• **Extract to read**:
★ ★ ★

The innovative research proposes the use of UNet network to extract and recognize image features of target objects, and the use of DTT technology to construct a virtual model of the target object and design the motion trajectory of the robotic arm during the repair process. The main contribution of the research is the construction of a framework for repairing large complex targets and the design of a virtual model of a robotic arm for repairing large complex targets. The study improves the repair efficiency of the large complex target repair technology and reduces the repair cost.

The study comprises four parts. The first part provides an overview of the UNet model and the application of DTT. The second part proposes an OR system that employs DTT and integrates attention mechanisms (AMs) to construct the multiscale residual UNet object image segmentation (MR-UNet-OIS) model. The third part examines and evaluates the performance of the system and the model. The fourth part presents a summary of the aforementioned parts.

★ ★ ★

• **Stated problem 1**: In the passage on repairing large complex targets, could you rewrite the part that opens with the words "The innovative research" and closes with "the repair cost.", swapping "robotic arm" for "manipulator"?

• **Data excerpts**:

★ ★ ★

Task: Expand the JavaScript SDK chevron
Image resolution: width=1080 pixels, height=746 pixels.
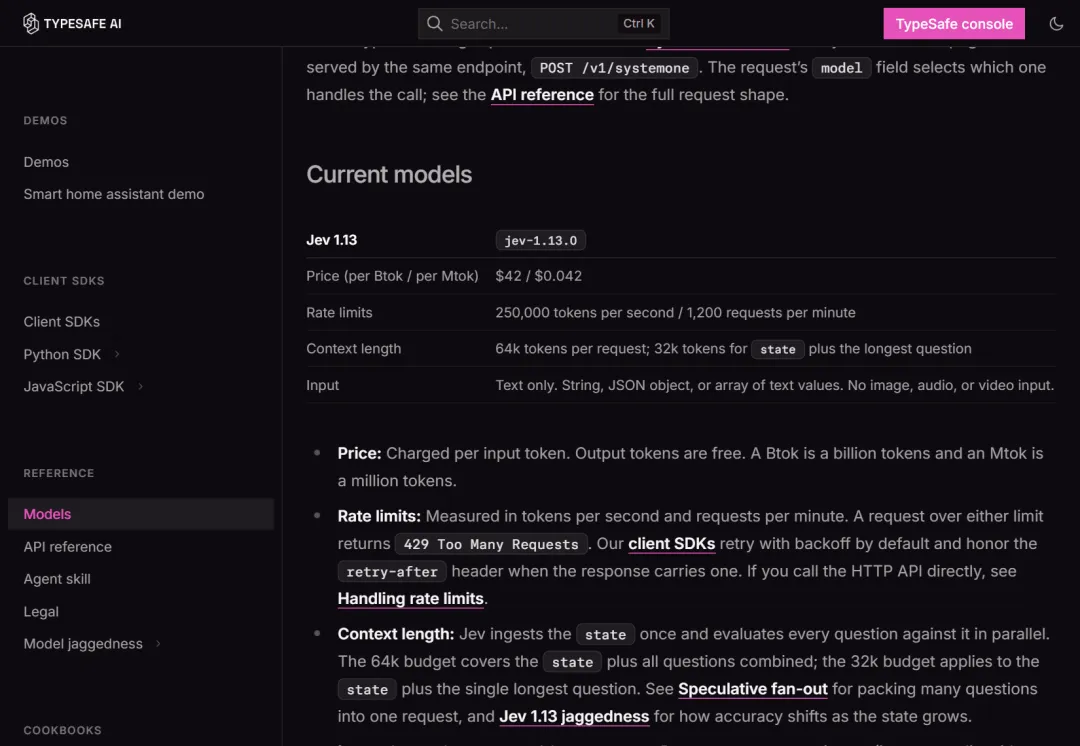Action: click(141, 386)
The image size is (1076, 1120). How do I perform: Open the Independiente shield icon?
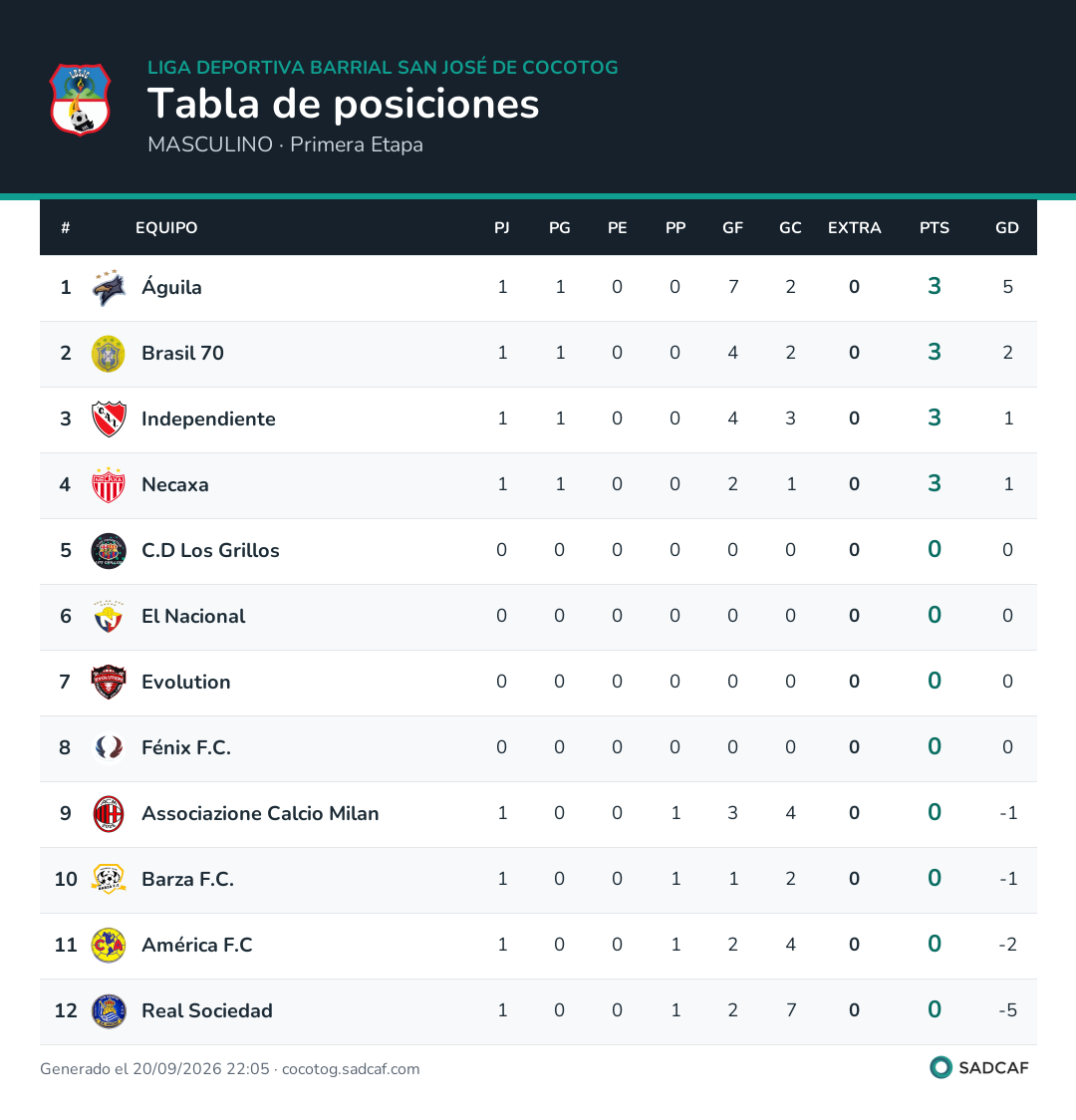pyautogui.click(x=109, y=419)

★ ★ ★

• **Stated problem 2**: Could you reproduce the entries from the line containing "The image size" through the end of the entries, requests included, with 32 added to each click coordinate in the answers and the pictures left out?

• **Right answer 1**:
The innovative research proposes the use of UNet network to extract and recognize image features of target objects, and the use of DTT technology to construct a virtual model of the target object and design the motion trajectory of the manipulator during the repair process. The main contribution of the research is the construction of a framework for repairing large complex targets and the design of a virtual model of a manipulator for repairing large complex targets. The study improves the repair efficiency of the large complex target repair technology and reduces the repair cost.

• **Right answer 2**:
The image size is (1076, 1120). How do I perform: Open the Independiente shield icon?
pyautogui.click(x=141, y=451)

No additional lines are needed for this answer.